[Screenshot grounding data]
-------------------------

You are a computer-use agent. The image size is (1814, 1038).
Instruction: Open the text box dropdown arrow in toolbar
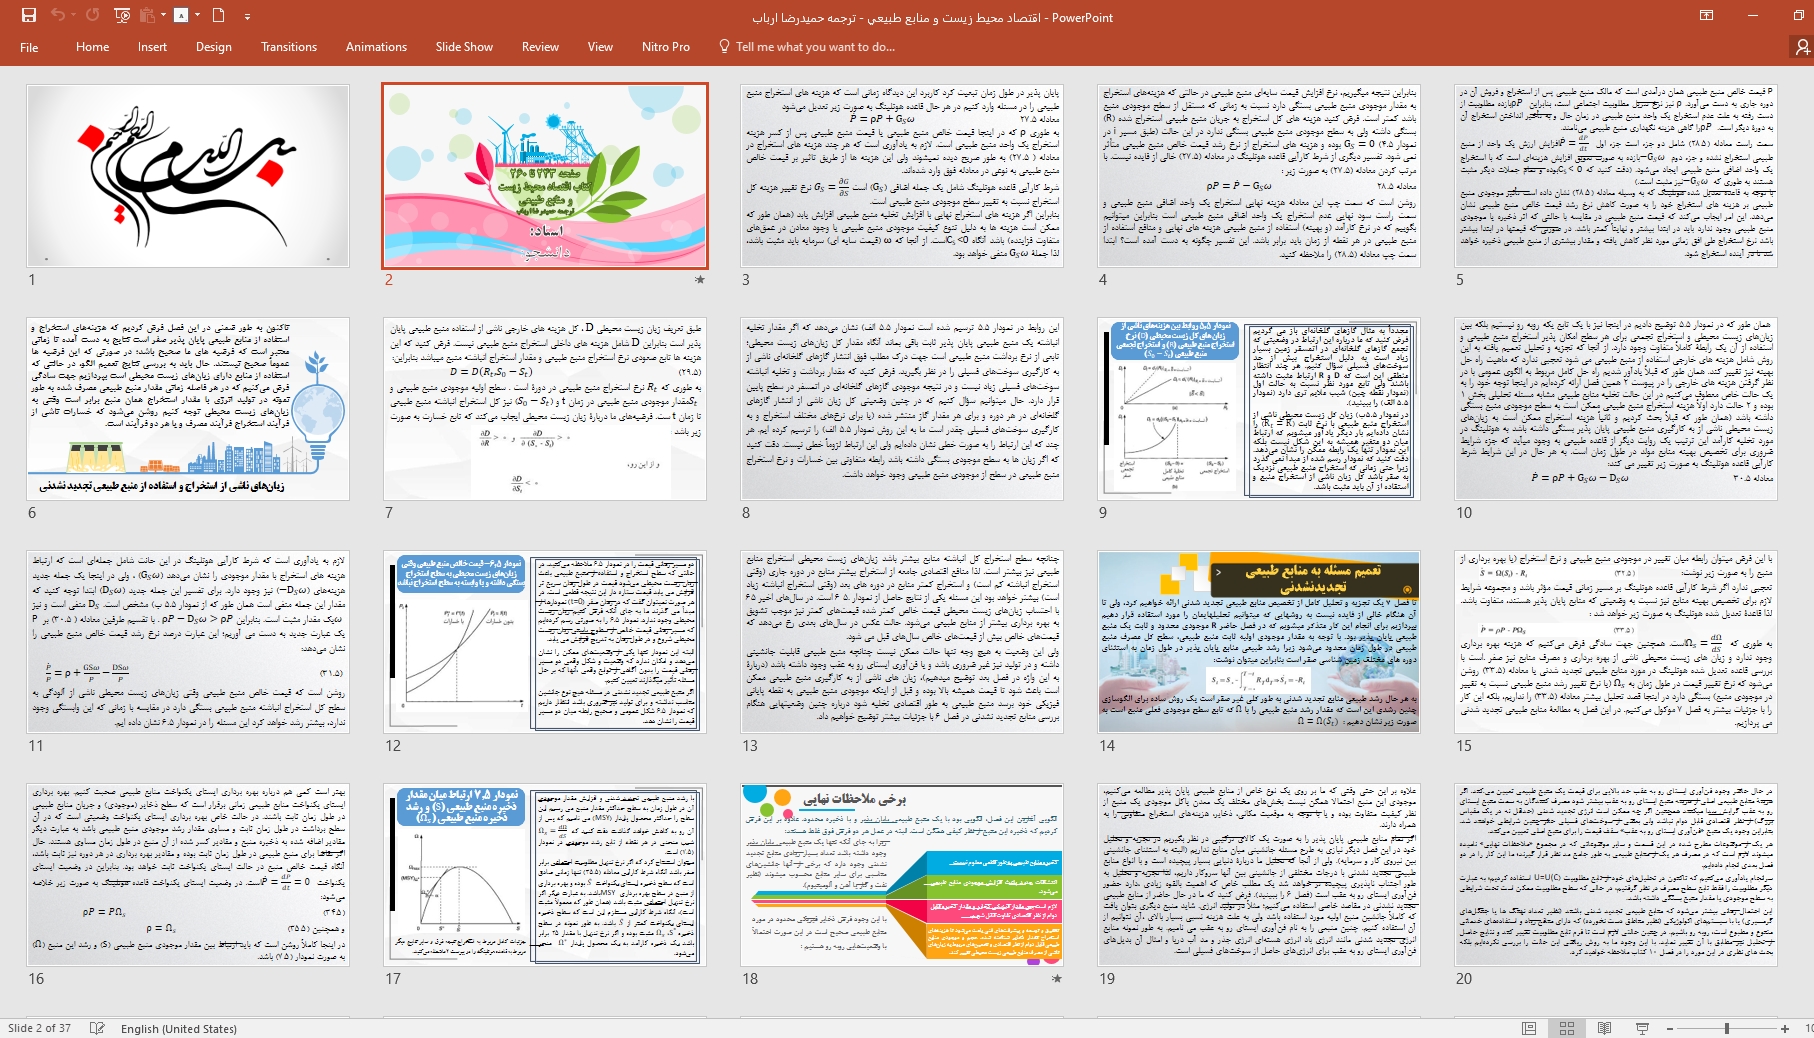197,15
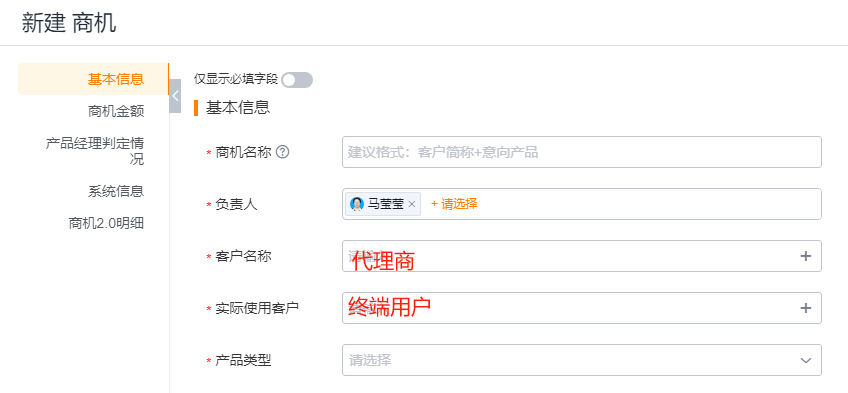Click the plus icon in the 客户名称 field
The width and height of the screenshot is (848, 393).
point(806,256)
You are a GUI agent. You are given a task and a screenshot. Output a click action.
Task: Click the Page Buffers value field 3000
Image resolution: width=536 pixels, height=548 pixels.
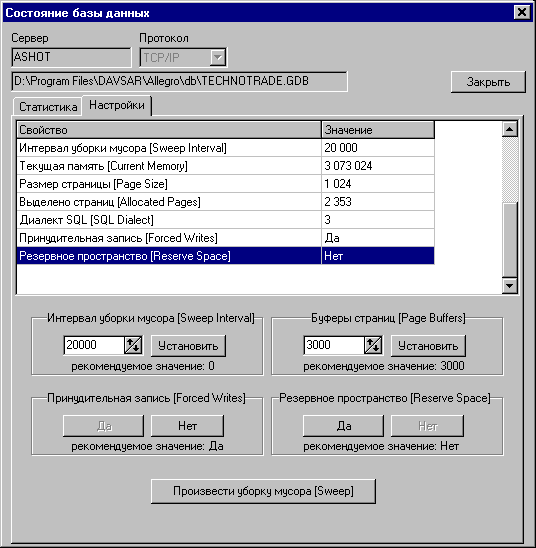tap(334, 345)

-------------------------

Aim of the task — Only the lines from the one containing "Task: Click the Page Buffers value field 3000" through the final line of the records should be transcribed, exactly and with no pictures.

Expected answer —
Task: Click the Page Buffers value field 3000
Image resolution: width=536 pixels, height=548 pixels.
tap(334, 345)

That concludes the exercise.